Improving enterprise question-answering efficiency with RAG and Agent: My AI practice journey

Written by

Audrey Miles

Updated on:June-27th-2025

In a department that is intertwined with multiple fields such as operation and maintenance, IT, and security, the team faces a large number of business needs and repetitive consultations every day. With the development of large models, how to use AI to optimize these scenarios is my main research direction? This article shares my technical exploration from RAG to Agent, trying to bring more efficient solutions to enterprise question-and-answer scenarios.

There are still many areas that need to be adjusted and improved in the client architecture

Pain points and starting points: the introduction of RAG

The company's project documents are incomplete, and the relevant project background and knowledge details cannot be precipitated into documents
Our department has a lot of consulting tasks, the questions are frequently repeated, and the users we serve have different levels of computer knowledge.

After the rise of big models, I saw the potential of RAG (retrieval enhanced generation). At the DMEO stage, I first solved the consulting scenario, and implemented the company-level RAG through the organizational structure.

In the consulting scenario, by combining knowledge base retrieval and generation capabilities, AI can take over the conversation of IM software and automatically answer questions. In the process, I developed an HTTP interface for the company's IM tool and initially realized AI question and answer takeover. However, due to the unorganized documents, the quality of the answers was unstable - either lengthy, too concise, or even occasionally deviated from the facts.

To improve the results, I designed an iterative search function for the knowledge base, similar to "DeepSearch". Its core is to gradually approach the answer by generating new queries and multiple rounds of retrieval, avoiding returning inaccurate results at one time. This made me realize that the key to RAG lies in the quality of the knowledge base and the retrieval efficiency.

Optimization and iteration: from vector library to classification library

In the practice of RAG, I tried a variety of technical solutions:

v1. Vector database

Vectorizing documents can improve retrieval speed, but semantic matching still needs to be optimized.

v2. Corpus Generation

LLM can be used to automatically generate supplementary corpus to increase the diversity of the knowledge base.
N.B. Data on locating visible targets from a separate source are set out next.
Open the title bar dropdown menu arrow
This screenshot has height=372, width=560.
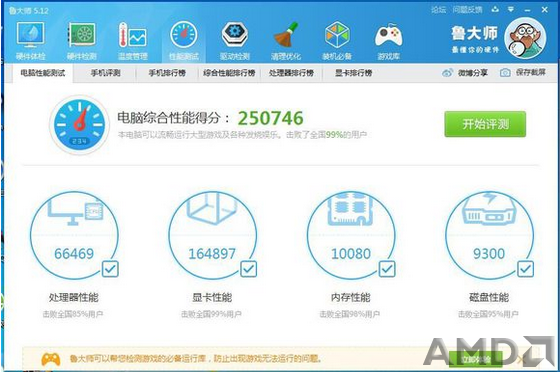tap(511, 10)
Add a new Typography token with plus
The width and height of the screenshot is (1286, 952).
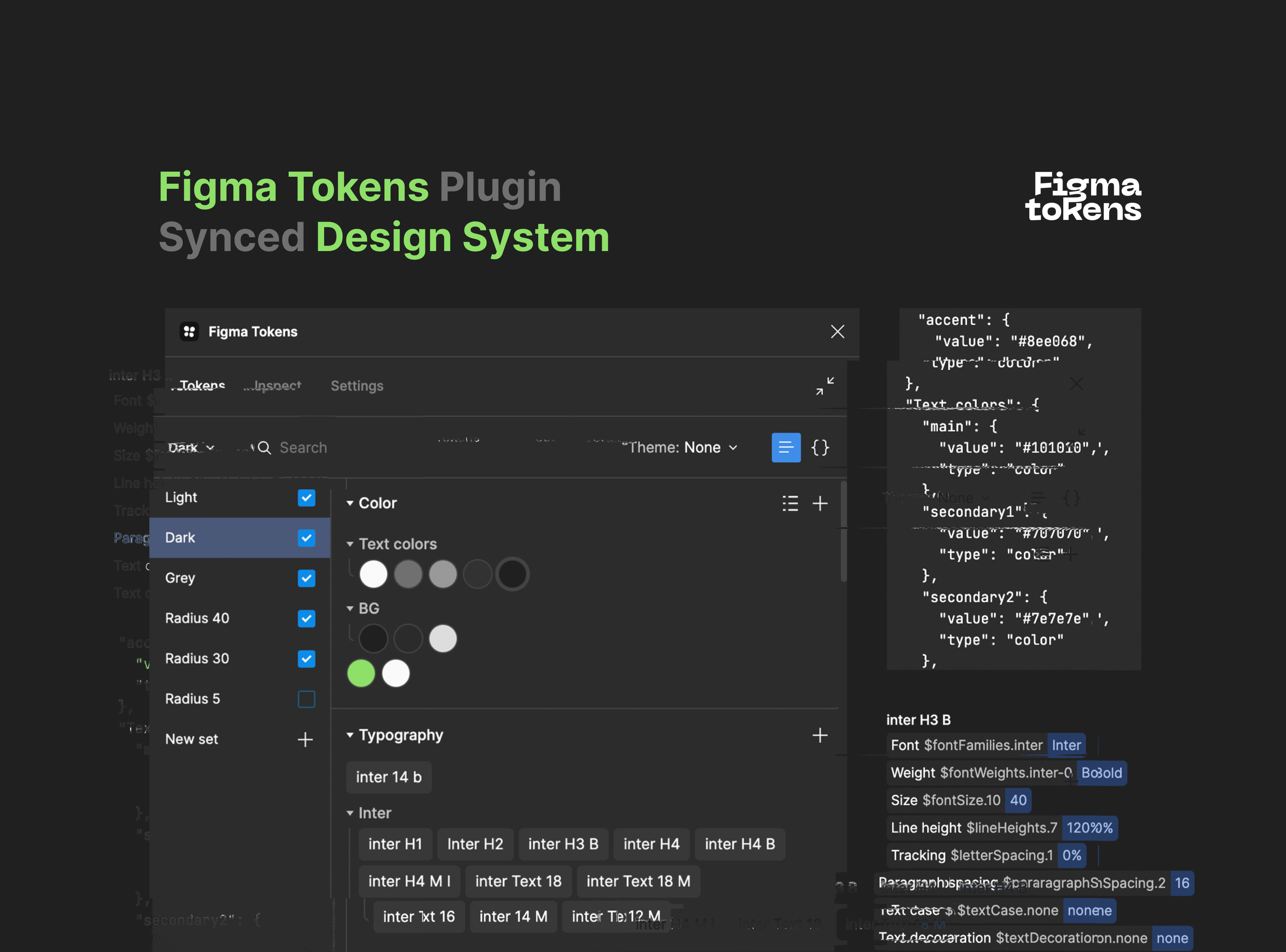[820, 735]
It can also be used for fine-tuning.

v3. LoRA fine-tuning

Adapt to enterprise-specific scenarios by adjusting model parameters on a small scale.

v4. Classification and database mode

The knowledge base is considered as a structured book, each book is equipped with a catalog (managed by metadata.json) and stored by subject classification. Combined with higher classification accuracy and retrieval efficiency, the quality of answers is significantly improved.

Towards Agents: From Answering to Solving Problems

RAG solves basic question-answering, but AI still seems passive when faced with complex needs. So I began to explore Agent, an intelligent system driven by a large model that can perceive the environment, plan tasks, execute steps, and dynamically adjust. LangChain's "Plan-and-Execute" framework inspired me: Agent can break down tasks according to user questions, iterate execution, and optimize paths in result feedback.

My implementation logic includes four core links:

Classification

Quickly locate the knowledge area to which the problem belongs.

Extract relevant documents from the sub-database and evaluate them.

Plan

A high degree of relevance generates a step-by-step solution.

implement

Complete the plan step by step and output the results.

For example, after a user asks a question, the agent retrieves documents, plans steps, and returns answers after execution. The entire process is observable and adjustable. Although the current execution logic is more "step-by-step" (taking one step at a time), it has initially demonstrated the potential to move from "passive question-answering" to "active solution".

Demo

To support this solution, I developed a UI client that integrates:

Knowledge base management: maintaining document structure and content.
LLM and embedded model management: Automatic discovery of Ollama models.
MCP management: In the future, we plan to support SSE to improve real-time performance.

The renderings can already show the execution process of the Agent. The MCP module has more room for expansion, such as integrating multimodal capabilities or more complex task scheduling.

cli version execution effect diagram:

Reflection and Outlook

RAG effectively alleviated the efficiency bottleneck of repetitive consultation, while Agent opened up new prospects for the automation of complex tasks. In terms of technology selection, I mainly relied on Grok-2 as the core model. Grok-2's reasoning ability and context understanding allowed me to quickly verify my ideas. I did not systematically evaluate the cost, which became the focus of subsequent optimization. Although the "one-size-fits-all" approach of a single large model is convenient, there is still room for improvement in performance and resource balance.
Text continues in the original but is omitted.